> **Instrução 1**:
Responda às perguntas abaixo com base no texto sobre os ritos dos andamaneses.
(a) Em que momento se completa o processo de iniciação?
(b) O que constitui, segundo o costume, deixar de chorar?
(c) Qual é o objeto do qual a sociedade mais depende para seu bem-estar?
> **Instrução 2**: Prossiga com o texto sobre os ritos e as crenças dos andamaneses a partir do ponto em que ele termina.

Cerimônia de Iniciação Por meio destas cerimônias, o rapaz ou a moça é gradualmente retirado de uma condição de dependência em relação à sua mãe ou parentas femininas mais velhas. A iniciação é um longo processo que se completa no casamento. Cerimônia do Fim do Luto Durante o período de luto os enlutados são cortados da vida da comunidade em virtude dos laços que ainda os unem à pessoa morta. Ao final do luto, os ossos do morto são recuperados e a modificação nas relações entre os mortos e os vivos é concluída. A pessoa morta está inteiramente excluída do mundo dos vivos. Os enlutados então reentram na sociedade e retomam seus lugares na vida social. Nessa ocasião eles e seus amigos choram juntos. Ato de Chorar Os andamaneses têm o costume de chorar juntos em várias ocasiões: 1. Quando dois amigos ou parentes se encontram após algum tempo separados 2. Na cerimônia de paz, os dois grupos choram juntos, abraçando seus ex-inimigos 3. No final do período de luto, os amigos dos enlutados choram com os enlutados 4. Após a morte, os parentes e amigos choram abraçados ao morto 5. Quando os ossos dos falecidos são retirados do túmulo, chora-se sobre eles 6. Em um casamento, os parentes de cada um choram com o noivo ou a noiva 7. Nas várias etapas das cerimônias de iniciação, as parentas de um jovem ou de uma moça choram por ele/ela. Em todos os exemplos acima, o choro não é uma expressão espontânea de sentimento, mas faz parte do ritual exigido pelo costume e deixar de chorar constitui uma ofensa. Radcliffe-Brown considera o rito do choro como “ a
afirmação de um laço de solidariedade social entre aqueles que tomam parte dele e como um meio de produzir neles uma realização daquele laço, despertando o sentimento de ligação”. Em alguns
casos, o rito serve para renovar relações sociais – rito recíproco. Em outros casos, para mostrar a existência continuada do laço social – casamento, iniciação ou morte. “Em todos os casos podemos dizer que a finalidade do rito é instaurar um novo estado nas disposições afetivas que regulam a conduta das pessoas umas em relação às outras, [...]”. (p. 12)
Crenças Os andamaneses fazem usos de alguns objetos apenas como adorno e de outros, por acharem que tem algum poder de proteção, por exemplo, se pintam com barro branco, usam colares de concha ou vestem um cinto para ficarem bonitos; e usam colar de ossos humanos na cabeça, no pescoço, na cintura para se proteger de certos tipos de perigo. Para manter a coesão da sociedade e para garantir a conformidade aos costumes e à tradição, sem o qual a vida social seria impossível, um dos meios mais potentes é o reconhecimento por parte do individuo do fato de que, para sua segurança e bem-estar ele depende inteiramente da sociedade. Um exemplo é o fogo, que é o objeto do qual a sociedade mais depende para seu bem-estar. “[...] a função da crença [...] é manter na mente do individuo o sentimento de sua dependência em relação à sociedade”. (p. 14)

> **Dados brutos**:
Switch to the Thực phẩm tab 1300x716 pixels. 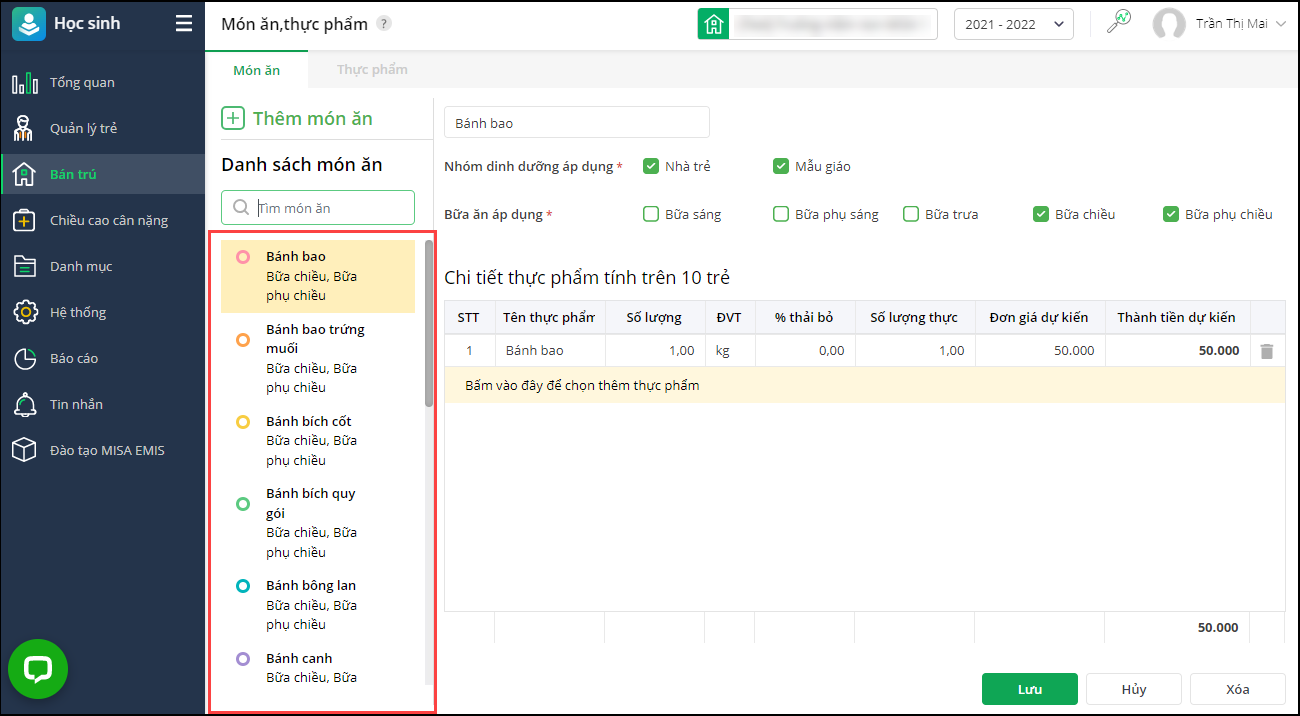tap(372, 70)
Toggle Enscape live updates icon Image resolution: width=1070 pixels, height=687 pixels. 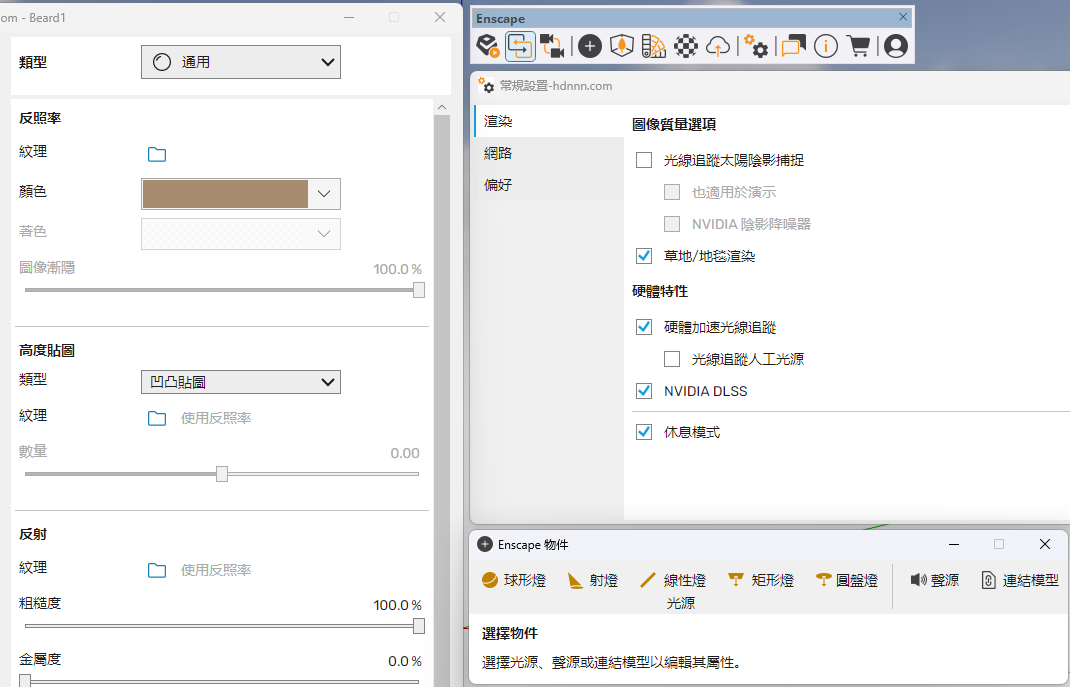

> **Resposta 1**:
(a) No casamento.
(b) Uma ofensa.
(c) O fogo.

> **Resposta 2**:
Personalidade Social Personalidade social é o que dá a pessoa o seu valor social. As cerimônias de iniciação podem ser descritas como o meio do qual a sociedade dota a criança de uma personalidade social adulta, porém a personalidade social de um individuo depende também de suas qualidades pessoais, força, inteligência,habilidade para caçar e de suas qualidade morais.
Rituais Funerários Para a sociedade, uma morte é a perda de um dos seus membros. Depois da morte a sociedade precisa organizar-se de novo. Para os andamaneses a morte remove uma pessoa que era objeto de sentimentos de afeição e de ligação por parte de outras e constitui uma ofensa direta contra esses sentimentos nos sobreviventes. Os costumes funerários dos andamaneses são uma expressão coletiva e ritual de um sentimento coletivo. É obrigação dos parentes e amigos manterem o luto, estejam tristes ou não. “Os costumes funerários dos andamaneses devem ser explicados como uma reação coletiva contra o ataque ao sentimento coletivo de solidariedade que constitui a morte de um membro do grupo social”. (p. 17)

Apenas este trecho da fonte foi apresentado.